- Twoje zadanie -
Podaj jako tabelę w Markdownie wiersze od tego z „The width and” do tego z „will tap(203, 27).”, z kolumnami „Numer” i „Wiersz”. Puste wiersze pomiń.

- Wiersze wejściowe -
----------------

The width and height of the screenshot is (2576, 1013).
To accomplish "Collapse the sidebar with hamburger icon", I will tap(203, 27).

----------------

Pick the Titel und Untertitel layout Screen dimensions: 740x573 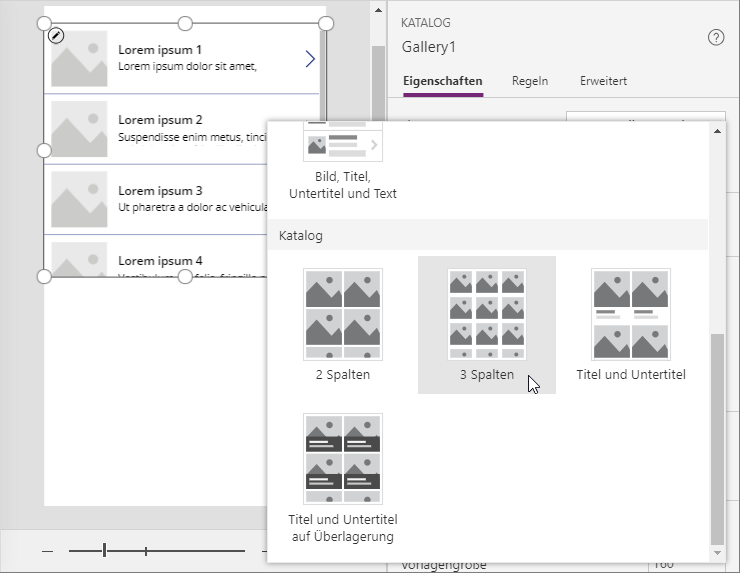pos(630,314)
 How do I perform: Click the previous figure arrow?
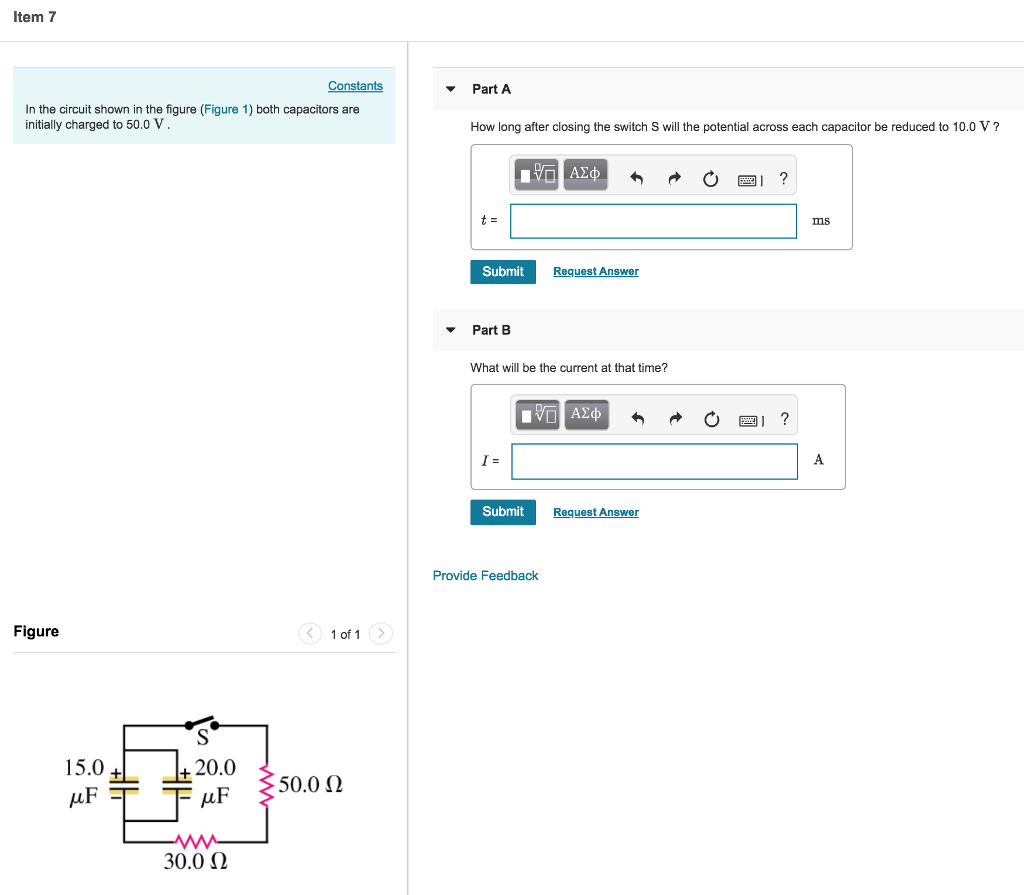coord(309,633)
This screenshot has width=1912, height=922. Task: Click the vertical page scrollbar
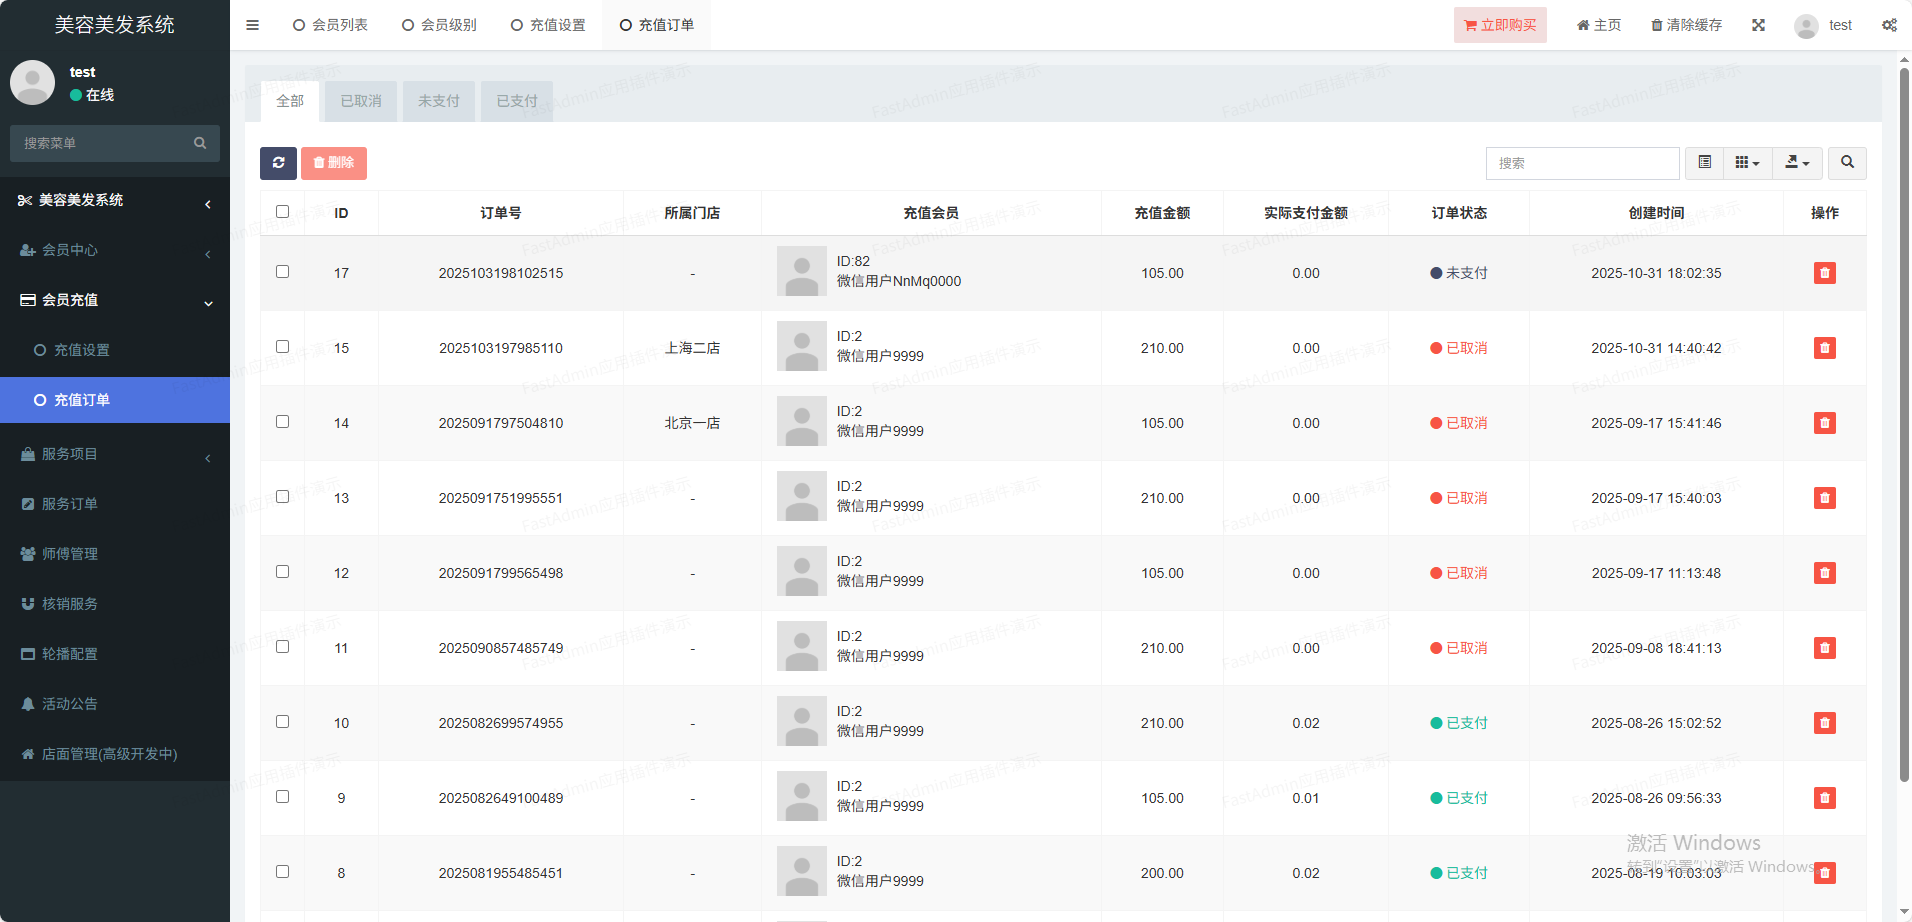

----------------

- Odpowiedź -
| Numer | Wiersz |
|---|---|
| 1 | The width and height of the screenshot is (2576, 1013). |
| 2 | To accomplish "Collapse the sidebar with hamburger icon", I will tap(203, 27). |